Zunächst sollte der Bauer das Futter aber nur in noch nicht gespannte Lebendfallen tun, erzählt Carmen Müller, Vorsitzende des Tierschutzvereins Wangen. So konnten sich die Tiere an die veränderte Situation gewöhnen. Schließlich wurde die Falle „scharf“gestellt – also bereit zum Zuschnappen. Zunächst konnten drei der Kätzchen eingefangen werden. Die anderen beiden ließen sich für einige Tage nicht mehr blicken. „Es dauerte schließlich zwei Wochen, bis wir auch die anderen hatten“, erklärt Carmen Müller. Der anschließende Besuch beim Tierarzt sei ein Kraftakt gewesen. Mit viel Widerstand hätten sich die Kätzchen untersuchen und gegen Parasiten behandeln lassen. Da derart scheue Kätzchen in einem normal eingerichteten Zimmer zu viele Versteckmöglichkeiten haben, verfügte Müller über einen Welpenauslauf. Hier hätte sie freien Zugang zu den Tieren und es gäbe nichts zum Unterschlüpfen. Dennoch seien die ersten Tage schier hoffnungslos gewesen. „Sie haben gefaucht, gespuckt und nach mir geschlagen“, erinnert sich Müller. Bis heute sehe man noch die Narben des tierischen Widerstands.

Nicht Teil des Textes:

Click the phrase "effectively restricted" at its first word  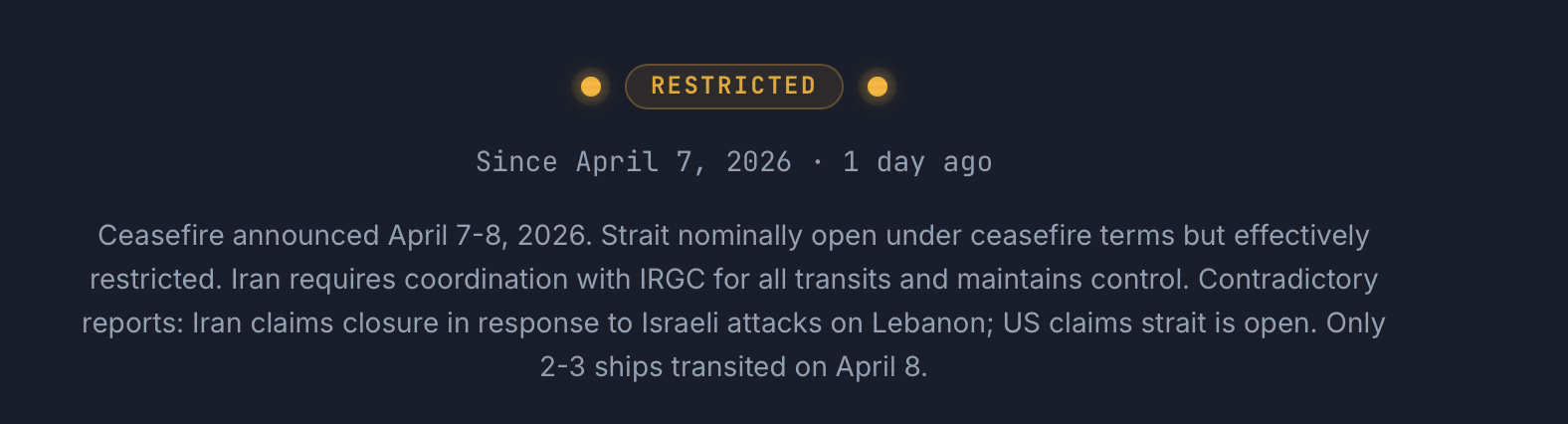click(1301, 236)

Mit der Einsicht, dass hier nichts übers Knie gebrochen werden kann, hatte sie sich schließlich einfach zu den Mietzen ins Zimmer gesetzt und geredet. Wenn sie außer Haus war und zur Arbeit, hätte ein Radio für die menschliche Stimme gesorgt. Ein von ihr getragenes T-Shirt kam zur Geruchsgewöhnung in den Auslauf.

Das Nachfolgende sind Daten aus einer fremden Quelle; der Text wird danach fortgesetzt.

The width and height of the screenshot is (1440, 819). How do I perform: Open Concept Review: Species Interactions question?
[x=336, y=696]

Nach fünf Tagen sei es ihr möglich gewesen, die Hand in den Auslauf zu stecken. Zwar hätten sich alle in eine Ecke gekauert, ließen es aber ohne Gegenwehr über sich ergehen. Belohnt wurde stets mit einem Leckerli. Nach dieser „Lektion“folgten dann willkürliche Berührungen. „Das war ihnen schlichtweg unheimlich. Sie haben die Ohren angelegt und die kleinen Herzchen klopften wie wild“, erzählt Müller. Schließlich gelang es ihr eines Tages, die Kätzchen mit leichtem Druck auf dem Schoß zu halten. Inzwischen seien die kleinen Tiger zu Schmusekätzchen geworden. Man könne kaum glauben, was für ein Weg hinter den Tieren liegt, erzählt Müller. Zwar seien sie Fremden gegenüber immer noch etwas skeptisch, fassen aber schnell Vertrauen. Nun hätten sie die Chance, ein gutes Zuhause zu bekommen. Zwei Paare – je zwei Mädchen und zwei Jungen – mögen sich besonders gerne und müssen zusammen bleiben.

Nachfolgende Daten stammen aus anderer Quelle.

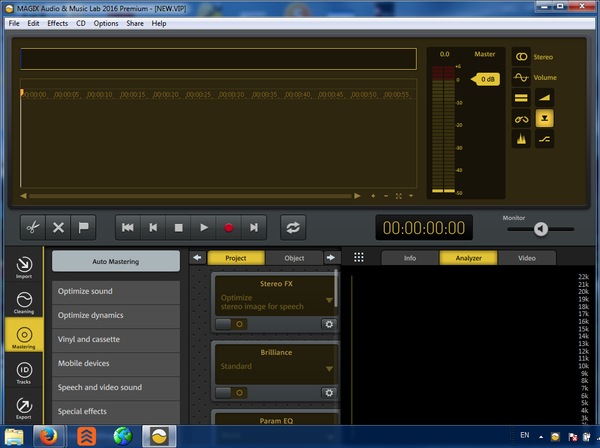
Task: Toggle the highlighted limiter button in master section
Action: [547, 118]
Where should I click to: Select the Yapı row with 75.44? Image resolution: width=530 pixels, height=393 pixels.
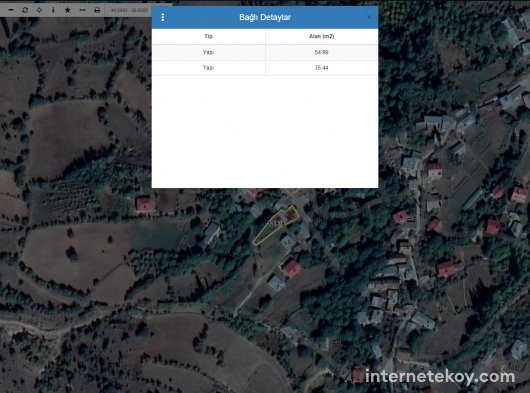pyautogui.click(x=265, y=68)
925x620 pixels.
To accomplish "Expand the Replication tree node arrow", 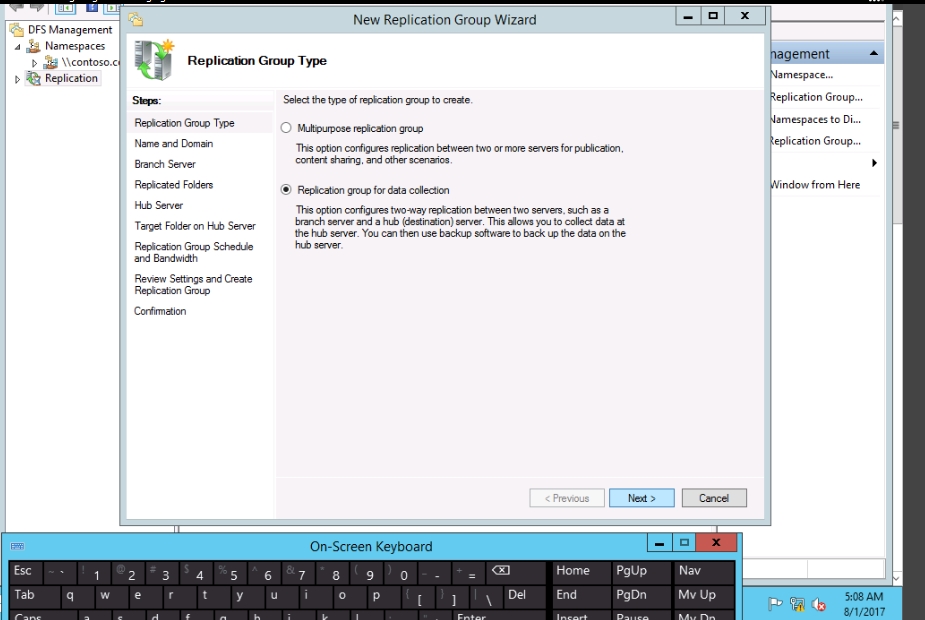I will tap(17, 79).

„Verwilderte Katzen tauchen immer wieder an verschieden Orten auf“, weiß die Vorsitzende des Tierschutzvereins zu berichten. Es gebe keinen Brennpunkt. Ohne eine Kastration ließe sich das Problem nur schwer in den Griff bekommen. Daher plädiert der Tierschutzverein Wangen für eine Kastrationspflicht in den Gemeinden. Insgesamt seien gerade sechs Katzen auf den Pflegestellen. Dabei war es ein Glück, dass für die scheuen Kätzchen gerade eine Stelle frei war. Daher sucht der Verein händeringend nach tierlieben Menschen, die immer wieder mal vorübergehend Katzen aufnehmen können.